4(+), atmosphere, that's what's going on here dear readers.

Report this review (#281119)
Posted Sunday, May 9, 2010 | Review Permalink
Honorary Collaborator
4 stars For Frequency Drift's main composer Andreas Hack things were clear already from the start.His sci-fi concept, started with ''Personal effects'', would be too long to be condensed in a single CD.So a second release would be sooner or later in the workings.It would be sooner as proven by the fact that ''Personal effects (part two)'' was launched less than two years after the release of Frequency Drift's debut, this time on Cyclops.Hack had invited three new singers to perform on the concept's storyline, Nicole Scharnagl, Christine Mettner and Kerstin Leidner, he added Christian Hack as a second guitarist plus he invited a few guests to help out during the sessions, most notably White Willow's leader Jacob Holm-Lupo.

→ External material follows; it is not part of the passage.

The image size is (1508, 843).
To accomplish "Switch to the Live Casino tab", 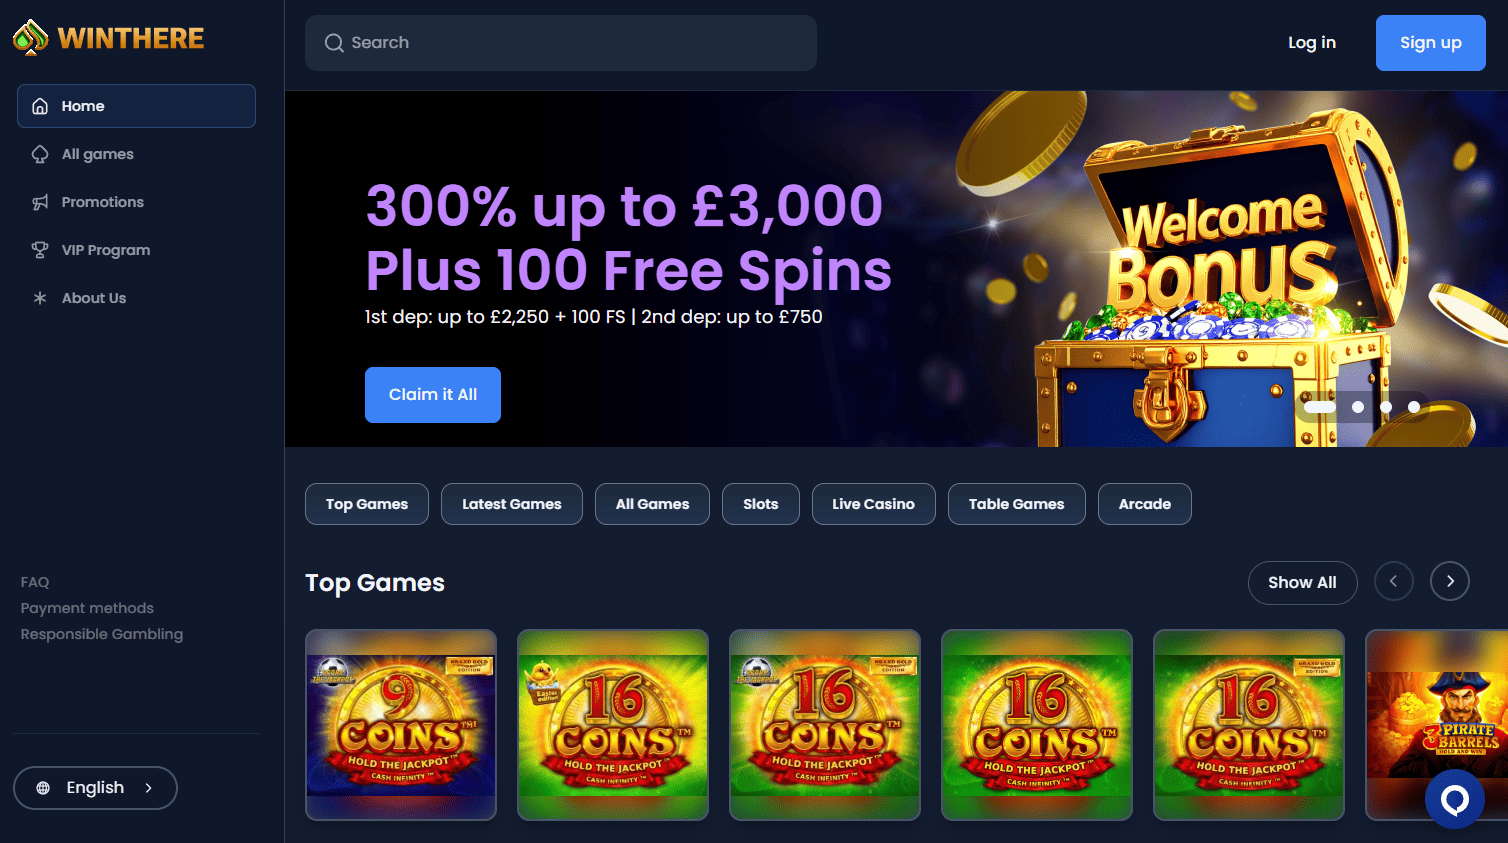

Modern Progressive Rock with occasional heavy bursts and blinks to the principles of Neo Prog would be the best elements for the musical exhibition of such a concept according to the tastes of Andreas Hack and the band draws parallel lines with other contemporary bands such as IOEARTH or DELUSION SQUARED.The music is based on the typical formation of drums/keys/bass/guitar, but the instrumental and stylistical diversity in here are things to be admired by any prog fan.''Personal effects (part two)'' has a genuine approach on atmospheric soundscapes and beautiful melodies, retaining a rich and energetic profile throughout, propably the combination of soaring keyboards, dark piano lines and heavy guitars with the angelic female vocals and the notable string sections is the reason for such a well-crafted, detailed and impressive sound, offering quite a few grandiose moments with orchestral backgrounds, Floyd-ian textures, but also links to Heavy/Neo Prog acts.There are certain references to a less retro-styled and more atmospheric version of MAGENTA with all these nice effects, guitar distortions and spacious themes applied.And there are still a couple of instant, monster pieces, which show an even greater potential, like the 9-min. ''8.33 a.m. Inside'', sounding like a heavier version of PINK FLOYD, or the powerful ''2.33 p.m. Essence'' with its majestic guitar leads over the cinematic keyboards.

This band was maturing really fast.From a nice, little debut to what sounds like a pretty great definition of modern atmospheric Prog Rock.Highly recommended, solid, cinematic and bombastic music with excellent female vocals.